Apart from Labour’s performance nationally, this decline in support is also partly due to the campaigning mechanics of the national Labour party, which has traditionally focussed on a list of target seats, and allocated resources and activists accordingly. This has been to the detriment of the Labour vote in rural communities, where seats are written off as ‘unwinnable’ leading to the erosion of support for Labour at a local level. This leaves local activists with a mountain to climb, with no resources and limited national support. Moving forward, Labour needs to look at how resources are allocated regionally – all Labour members in Cornwall pay a membership fee, yet how much of this is actually spent at a local level on equipping CLPs, campaigners and activists in Cornwall with the resources they need to reach voters in order to fight - and win - an election?

Cornwall is geographically and ideologically remote from Westminster, with its own nationalist movement in the form of the political party, Mebyon Kernow. In a county characterised by pockets of extreme wealth and poverty existing side by side, the European Union recognised poverty levels in Cornwall were comparable to parts of Romania and Lithuania, and provided funding to try and redress the balance. With Brexit on the horizon, that funding is now lost and unlikely to be replaced by funds from central government, meaning it’s now more than ever that Cornwall needs a Labour resurgence to protect the interests of the many and not just the few.
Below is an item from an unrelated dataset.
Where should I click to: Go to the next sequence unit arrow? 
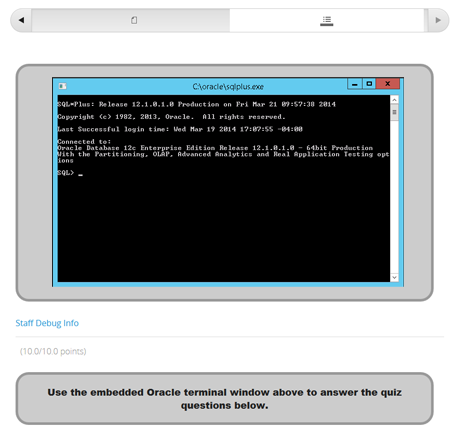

Heading into the 2017 general election campaign, many Labour activists are under no illusions about the huge struggle facing the party. From the ashes of this campaign, Labour will need to rethink all aspects of how it operates both as a party and as a campaigning machine. What good is attracting over half a million members if this doesn’t translate into votes when (and where) you most need them? The model that returned 418 Labour MPs in 1997 isn’t working – as evidenced by the SNP landslide in Scotland in 2015, and the threat of the Conservatives winning the popular vote in Wales at the 2017 election, something not seen since the 1850s. This gives some context to the scale of the challenge Labour is facing, when it’s losing ground in traditional heartlands. In rural communities with strong nationalist identities, Labour needs to build a flexible campaigning model that ensures CLPs and local activists have the resources and freedom needed to campaign on issues that matter to local people in their communities, and not a set agenda imposed from London which doesn’t translate on a local level.

In 1997, the country was ready for a change after eighteen years of Tory rule. We need to harness that spirit -  whatever the outcome on 8 June - and break the crippling myth that Labour ‘can’t win here’ and stop thinking of rural communities as ‘no-go’ areas. Labour needs to start gaining ground and winning back voters by making in-roads into these communities if it is to have any chance of winning a majority in future elections. Only then can we realistically deliver the Labour government that Cornwall, and the country, so desperately needs.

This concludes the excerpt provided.